If we are creating and deleting posts concurrently, a naive implementation might wrongly delete the tags of a newly created post.

This could be due to a concurrency issue of the following types.

Failure case 1:
* thread 2: delete old post
* thread 2: find all tags with 0 posts. Finds `tag0` from the deleted old post which is now empty.
* thread 1: create new post, which we want to have tag `tag0`
* thread 1: try to create a new tag `tag0`, but don't because it already exists, this is done using <SQLite>'s `INSERT OR IGNORE INTO` or <PostgreSQL>'s `INSERT ... ON CONFLICT DO NOTHING`
* thread 1: assign `tag0` to the new post by adding an entry to the join table
* thread 2: delete all tags with 0 posts. It still sees from its previous search that `tag0` is empty, and deletes it, which then cascades into the join table
which would result in the new post incorrectly not having the `tag0`.

Failure case 2:
* thread 2: delete old post
* thread 2: find all tags with 0 posts
* thread 1: create new post
* thread 1: try to create a new tag `tag0`, but don't because it already exists
* thread 2: delete all tags with 0 posts. It still sees from its previous search that `tag0` is empty, and deletes it
* thread 1: assign `tag0` to the new post
which leads to a foreign key failure, because the tag does not exist anymore when the assignment happens.

Failure case 3:
* thread 2: delete old post
* thread 1: create new post, which we want to have tag `tag0`
* thread 1: try to create a new tag `tag0`, and succeed because it wasn't present
* thread 2: find all tags with 0 posts, finds the tag that was just created
* thread 2: delete all tags with 0 posts, deleting the new tag
* thread 1: assign `tag0` to the new post
which leads to a foreign key failure, because the tag does not exist anymore when the assignment happens.

Sample executions:
* `node --unhandled-rejections=strict ./parallel_create_delete_empty_tag.js p 9 1000 'READ COMMITTED'`: <PostgreSQL>, 9 tags, DELETE/CREATE the `tag0` test tag 1000 times, use `READ COMMITTED`

  Execution often fails, although not always. The failure is always:
  ``
  error: insert or update on table "PostTag" violates foreign key constraint "PostTag_tagId_fkey"
  ``
  because the:
  ``
  INSERT INTO "PostTag"
  ``
  tries to insert a tag that was deleted in the other thread, as it didn't have any corresponding posts, so this is the foreign key failure.

  TODO: we've never managed to observe the failure case in which `tag0` is deleted. Is it truly possible? And if not, by which guarantee?
* `node --unhandled-rejections=strict ./parallel_create_delete_empty_tag.js p 9 1000 'READ COMMITTED' 'FOR UPDATE'`: do a `SELECT ... FOR UPDATE` before trying to `INSERT`.

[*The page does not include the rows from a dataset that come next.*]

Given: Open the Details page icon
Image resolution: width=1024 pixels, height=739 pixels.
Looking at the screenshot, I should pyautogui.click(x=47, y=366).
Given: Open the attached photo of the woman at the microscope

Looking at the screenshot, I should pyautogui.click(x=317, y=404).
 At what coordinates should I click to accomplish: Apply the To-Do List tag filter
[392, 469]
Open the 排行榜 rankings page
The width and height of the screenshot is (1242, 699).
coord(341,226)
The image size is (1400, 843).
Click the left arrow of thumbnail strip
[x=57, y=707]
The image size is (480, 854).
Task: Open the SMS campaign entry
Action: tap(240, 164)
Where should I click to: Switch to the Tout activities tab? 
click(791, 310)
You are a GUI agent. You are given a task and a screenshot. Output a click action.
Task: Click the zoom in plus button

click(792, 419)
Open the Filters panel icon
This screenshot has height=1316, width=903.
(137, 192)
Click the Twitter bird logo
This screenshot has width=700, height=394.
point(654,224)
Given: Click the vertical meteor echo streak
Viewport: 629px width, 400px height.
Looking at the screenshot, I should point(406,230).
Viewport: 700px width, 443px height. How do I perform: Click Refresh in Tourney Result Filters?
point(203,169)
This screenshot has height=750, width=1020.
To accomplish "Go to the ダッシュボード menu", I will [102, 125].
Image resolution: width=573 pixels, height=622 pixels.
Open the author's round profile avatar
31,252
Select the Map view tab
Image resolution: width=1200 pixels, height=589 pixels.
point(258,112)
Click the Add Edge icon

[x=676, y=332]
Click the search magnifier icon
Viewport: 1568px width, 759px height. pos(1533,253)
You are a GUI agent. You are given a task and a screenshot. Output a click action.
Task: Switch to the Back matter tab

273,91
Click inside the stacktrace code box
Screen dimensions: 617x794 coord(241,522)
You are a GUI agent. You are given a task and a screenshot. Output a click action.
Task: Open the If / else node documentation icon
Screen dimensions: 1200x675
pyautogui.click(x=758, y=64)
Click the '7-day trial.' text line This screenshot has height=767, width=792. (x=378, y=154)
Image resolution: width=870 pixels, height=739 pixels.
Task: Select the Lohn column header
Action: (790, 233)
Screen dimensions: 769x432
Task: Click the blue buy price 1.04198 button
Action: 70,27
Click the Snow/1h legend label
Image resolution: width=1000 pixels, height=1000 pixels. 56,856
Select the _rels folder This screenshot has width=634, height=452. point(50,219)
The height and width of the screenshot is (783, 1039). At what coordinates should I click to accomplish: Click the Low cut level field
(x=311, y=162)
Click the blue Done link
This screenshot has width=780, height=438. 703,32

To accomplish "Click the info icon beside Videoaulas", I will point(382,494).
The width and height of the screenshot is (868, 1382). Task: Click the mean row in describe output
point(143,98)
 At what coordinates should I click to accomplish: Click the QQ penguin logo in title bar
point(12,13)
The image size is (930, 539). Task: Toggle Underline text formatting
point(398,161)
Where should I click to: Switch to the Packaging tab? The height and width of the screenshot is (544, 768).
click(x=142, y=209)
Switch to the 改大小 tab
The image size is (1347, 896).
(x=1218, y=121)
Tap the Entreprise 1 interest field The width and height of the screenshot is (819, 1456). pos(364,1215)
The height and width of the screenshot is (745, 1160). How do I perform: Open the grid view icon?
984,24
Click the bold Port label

  This is likely correct and the fastest correct method according to our quick benchmarking, about 20% faster than `REPEATABLE READ`.

  We are just now 100% sure it is corret becase we can't find out if the `SELECT` in the `DELETE` subquery could first select some rows, which are then locked by the tag creator, and only then locked by `DELETE` after selection. Or does it re-evaludate the `SELECT` even though it is in a subquery?
* `node --unhandled-rejections=strict ./parallel_create_delete_empty_tag.js p 9 1000 'REPEATABLE READ'`: repeatable read

  We've never observed any failures with this level. This should likely fix the foreign key issue according to the PostgreSQL docs, since:
  * the `DELETE "Post"` commit cannot start to be seen only in the middle of the thread 1 transaction
  * and then if DELETE happened, the thread 1 transaction will detect it, ROLLBACK, and re-run. TODO how does it detect the need rollback? Is it because of the foreign key? It is very hard to be sure about this kind of thing, just can't find the information. Related: <postgreSQL serialization failure>.
* `node --unhandled-rejections=strict ./parallel_create_delete_empty_tag.js p 9 1000 'SERIALIZABLE'`: serializable
* `node --unhandled-rejections=strict ./parallel_create_delete_empty_tag.js p 9 1000 'NONE'`: magic value, don't use any transaction. Can blow up of course, since even less restrictions than `READ COMMITTED`
All executions use 2 threads.

Some theoretical notes:
* Failure case 3 is averted by a `READ COMMITTED` transaction, because thread 2 won't see the uncommitted tag that thread 1 created, and therefore won't be able to delete it

https://stackoverflow.com/questions/10935850/when-to-use-select-for-update from <SELECT FOR UPDATE> also talks about a similar example, and has relevant answers.